There are three main elements to Elephant Grounds’ menu: coffee, ice cream, and food. Though at its core the menu is similar to Hong Kong’s—toasts, rice bowls, and other breakfast fare—using local produce allows the Manila branch to leave their own stamp on the dishes. “The menu is simple but we chose to work with amazing suppliers and local farmers,” says Chef Nicco. “We tried to have a relationship [with them] so we get the best produce and what’s in season.”
They make almost everything in-house: from the baking of the bread and the churning of the ice cream to the roasting of the coffee beans and the curing of the salmon. “I can’t have my team not be challenged by the idea of making everything from scratch,” explains Chef Nicco. “I think that’s part of the pride of being a cook. Even though [a dish] is simple, it needs to be executed well so we’re always on our feet. Because the simplest things are also the easiest to screw up.”
This attention to freshness elevates their hearty brunch fare and sets them apart from the rest. The scrambled eggs of the Egg Scramble (P320) have that vibrant yellow hue that let you know these are incredibly rich eggs, and a mix of smoked tinapa, smoked tomatoes, and mushrooms add just the right burst of umami. All these on top of freshly baked, springy sourdough bread.

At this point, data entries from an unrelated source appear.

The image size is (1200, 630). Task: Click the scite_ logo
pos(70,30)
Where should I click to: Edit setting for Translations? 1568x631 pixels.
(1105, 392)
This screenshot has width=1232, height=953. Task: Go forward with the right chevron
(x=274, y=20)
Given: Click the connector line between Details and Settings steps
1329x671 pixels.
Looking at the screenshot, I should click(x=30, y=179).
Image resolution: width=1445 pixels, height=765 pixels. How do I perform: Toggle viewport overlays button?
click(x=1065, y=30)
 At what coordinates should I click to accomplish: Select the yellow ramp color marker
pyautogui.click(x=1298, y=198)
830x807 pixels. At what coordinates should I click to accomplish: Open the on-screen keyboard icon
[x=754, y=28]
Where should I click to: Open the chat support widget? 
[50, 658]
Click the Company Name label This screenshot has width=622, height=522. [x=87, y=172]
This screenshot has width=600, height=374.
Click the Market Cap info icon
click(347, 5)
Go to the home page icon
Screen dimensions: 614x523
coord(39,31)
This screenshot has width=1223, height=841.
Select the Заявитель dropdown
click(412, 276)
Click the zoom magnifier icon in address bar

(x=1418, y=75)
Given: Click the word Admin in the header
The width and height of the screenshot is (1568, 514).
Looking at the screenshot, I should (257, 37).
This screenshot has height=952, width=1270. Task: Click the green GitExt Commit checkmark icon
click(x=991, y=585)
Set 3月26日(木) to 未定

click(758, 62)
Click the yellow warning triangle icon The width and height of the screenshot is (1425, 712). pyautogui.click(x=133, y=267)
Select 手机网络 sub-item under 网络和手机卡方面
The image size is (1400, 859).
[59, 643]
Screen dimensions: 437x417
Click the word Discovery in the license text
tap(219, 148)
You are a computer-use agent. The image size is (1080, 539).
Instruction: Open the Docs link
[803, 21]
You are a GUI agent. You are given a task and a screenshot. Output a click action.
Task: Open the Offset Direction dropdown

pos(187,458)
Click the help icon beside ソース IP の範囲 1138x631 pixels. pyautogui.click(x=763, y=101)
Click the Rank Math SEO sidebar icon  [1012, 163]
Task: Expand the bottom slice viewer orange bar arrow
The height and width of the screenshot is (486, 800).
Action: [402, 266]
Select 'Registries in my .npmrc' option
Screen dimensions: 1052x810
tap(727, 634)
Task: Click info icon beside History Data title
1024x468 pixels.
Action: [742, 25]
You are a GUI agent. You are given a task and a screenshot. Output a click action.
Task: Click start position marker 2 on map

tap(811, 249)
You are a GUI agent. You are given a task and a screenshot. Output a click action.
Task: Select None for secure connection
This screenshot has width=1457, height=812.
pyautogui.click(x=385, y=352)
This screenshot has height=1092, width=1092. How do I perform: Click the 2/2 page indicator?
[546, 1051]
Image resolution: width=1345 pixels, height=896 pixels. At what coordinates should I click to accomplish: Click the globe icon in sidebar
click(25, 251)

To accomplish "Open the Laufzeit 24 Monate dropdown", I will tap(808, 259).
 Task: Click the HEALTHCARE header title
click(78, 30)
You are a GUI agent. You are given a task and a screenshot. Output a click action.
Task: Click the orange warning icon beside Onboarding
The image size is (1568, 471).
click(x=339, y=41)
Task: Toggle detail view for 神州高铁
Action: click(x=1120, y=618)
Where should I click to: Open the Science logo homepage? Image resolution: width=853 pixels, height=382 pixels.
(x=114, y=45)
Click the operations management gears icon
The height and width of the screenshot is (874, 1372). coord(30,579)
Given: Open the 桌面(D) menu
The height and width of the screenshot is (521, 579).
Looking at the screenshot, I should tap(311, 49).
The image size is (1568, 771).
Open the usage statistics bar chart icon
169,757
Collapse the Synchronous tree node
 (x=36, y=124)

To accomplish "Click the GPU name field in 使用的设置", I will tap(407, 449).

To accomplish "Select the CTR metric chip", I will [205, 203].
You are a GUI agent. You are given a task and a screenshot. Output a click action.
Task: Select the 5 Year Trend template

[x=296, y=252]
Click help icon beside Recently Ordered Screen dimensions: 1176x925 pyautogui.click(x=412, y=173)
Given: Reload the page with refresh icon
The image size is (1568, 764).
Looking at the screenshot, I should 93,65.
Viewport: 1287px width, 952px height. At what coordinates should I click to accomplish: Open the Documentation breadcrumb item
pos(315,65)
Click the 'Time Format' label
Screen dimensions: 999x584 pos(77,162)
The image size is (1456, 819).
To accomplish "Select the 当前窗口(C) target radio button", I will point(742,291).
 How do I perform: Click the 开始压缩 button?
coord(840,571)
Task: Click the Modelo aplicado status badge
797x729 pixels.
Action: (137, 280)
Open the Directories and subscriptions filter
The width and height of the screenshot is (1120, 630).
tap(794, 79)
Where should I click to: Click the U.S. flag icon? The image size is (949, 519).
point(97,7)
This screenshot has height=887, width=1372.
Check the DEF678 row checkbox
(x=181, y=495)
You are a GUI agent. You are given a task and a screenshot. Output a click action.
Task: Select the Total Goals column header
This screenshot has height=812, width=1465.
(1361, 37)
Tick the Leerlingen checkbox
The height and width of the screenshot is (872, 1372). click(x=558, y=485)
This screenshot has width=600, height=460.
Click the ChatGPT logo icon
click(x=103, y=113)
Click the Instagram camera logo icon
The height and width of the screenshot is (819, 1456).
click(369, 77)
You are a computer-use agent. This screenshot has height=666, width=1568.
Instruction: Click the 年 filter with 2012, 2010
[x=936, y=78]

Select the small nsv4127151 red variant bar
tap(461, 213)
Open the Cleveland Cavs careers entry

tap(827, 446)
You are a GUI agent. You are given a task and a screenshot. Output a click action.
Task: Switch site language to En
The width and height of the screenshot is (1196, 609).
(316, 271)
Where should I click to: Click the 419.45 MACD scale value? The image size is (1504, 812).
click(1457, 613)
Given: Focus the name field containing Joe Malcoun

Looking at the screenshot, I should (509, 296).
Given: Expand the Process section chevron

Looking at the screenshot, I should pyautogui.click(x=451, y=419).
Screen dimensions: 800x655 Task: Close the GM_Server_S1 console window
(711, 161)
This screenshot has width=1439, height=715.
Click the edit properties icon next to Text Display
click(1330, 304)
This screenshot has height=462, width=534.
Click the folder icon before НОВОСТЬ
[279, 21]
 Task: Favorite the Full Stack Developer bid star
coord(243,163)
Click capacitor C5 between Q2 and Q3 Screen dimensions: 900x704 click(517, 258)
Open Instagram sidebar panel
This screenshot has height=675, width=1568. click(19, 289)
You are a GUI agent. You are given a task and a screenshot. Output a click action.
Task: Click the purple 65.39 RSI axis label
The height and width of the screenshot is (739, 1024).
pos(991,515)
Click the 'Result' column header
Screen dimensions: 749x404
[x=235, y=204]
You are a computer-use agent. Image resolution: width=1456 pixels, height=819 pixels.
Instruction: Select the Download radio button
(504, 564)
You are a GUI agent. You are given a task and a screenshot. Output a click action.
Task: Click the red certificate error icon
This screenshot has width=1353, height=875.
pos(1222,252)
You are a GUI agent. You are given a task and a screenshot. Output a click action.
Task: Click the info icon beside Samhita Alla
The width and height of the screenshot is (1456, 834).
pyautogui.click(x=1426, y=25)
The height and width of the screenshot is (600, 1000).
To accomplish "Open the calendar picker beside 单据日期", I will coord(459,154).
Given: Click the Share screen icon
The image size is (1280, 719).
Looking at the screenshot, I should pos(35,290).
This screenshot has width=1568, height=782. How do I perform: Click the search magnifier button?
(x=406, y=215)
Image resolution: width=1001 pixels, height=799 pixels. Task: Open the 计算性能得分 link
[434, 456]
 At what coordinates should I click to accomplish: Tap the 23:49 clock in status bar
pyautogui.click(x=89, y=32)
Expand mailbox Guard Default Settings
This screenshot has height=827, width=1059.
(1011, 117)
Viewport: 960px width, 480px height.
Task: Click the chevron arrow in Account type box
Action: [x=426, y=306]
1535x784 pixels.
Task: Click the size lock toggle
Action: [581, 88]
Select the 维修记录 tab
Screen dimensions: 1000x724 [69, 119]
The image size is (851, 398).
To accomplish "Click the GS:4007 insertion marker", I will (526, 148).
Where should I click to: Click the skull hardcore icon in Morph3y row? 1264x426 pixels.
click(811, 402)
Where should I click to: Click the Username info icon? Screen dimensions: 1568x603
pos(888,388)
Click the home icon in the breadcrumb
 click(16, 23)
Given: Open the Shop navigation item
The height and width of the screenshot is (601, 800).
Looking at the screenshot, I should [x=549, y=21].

The Yuzu Salmon Eggs Benny (P495) is an incredibly luxurious way to start your day, with perfectly poached eggs, a silky Hollandaise sauce, and tender, briny salmon topped with a sprinkling of chives for complementing freshness. But for something extra hearty, have the Twice Cooked Adobo Pork Belly (P370), with fork-tender pork slices on a bed of garlic black rice.
Elephant Grounds is also popular for their ice cream—have a cup and it’s easy to see why. The café churns their own ice cream using Holly’s Milk, and again there’s that attention to freshness. No other flavor exemplifies this more than the Earl Grey (P150). Tea leaves are steeped in the milk before churning, resulting in ice cream with that distinctive earthy flavor—it’s like milk tea in ice cream form.
In Hong Kong, Elephant Grounds strives to embody a “Made in Hong Kong” spirit, but allowing their BGC branch the freedom to localize meant that the brand had to evolve, melding both Hong Kong and Manila into their identity. If you're a longtime fan, it's probably not what you'd expect—and that's exactly why you're probably going to love it.
Photos by Patrick Martires
*Elephant Grounds is opening on May 31
*Update (May 27, 10 a.m.): According to the owners of Elephant Grounds, the opening has been moved to June 5, 6 p.m. Also the name of the architectural company who designed the branch has been corrected.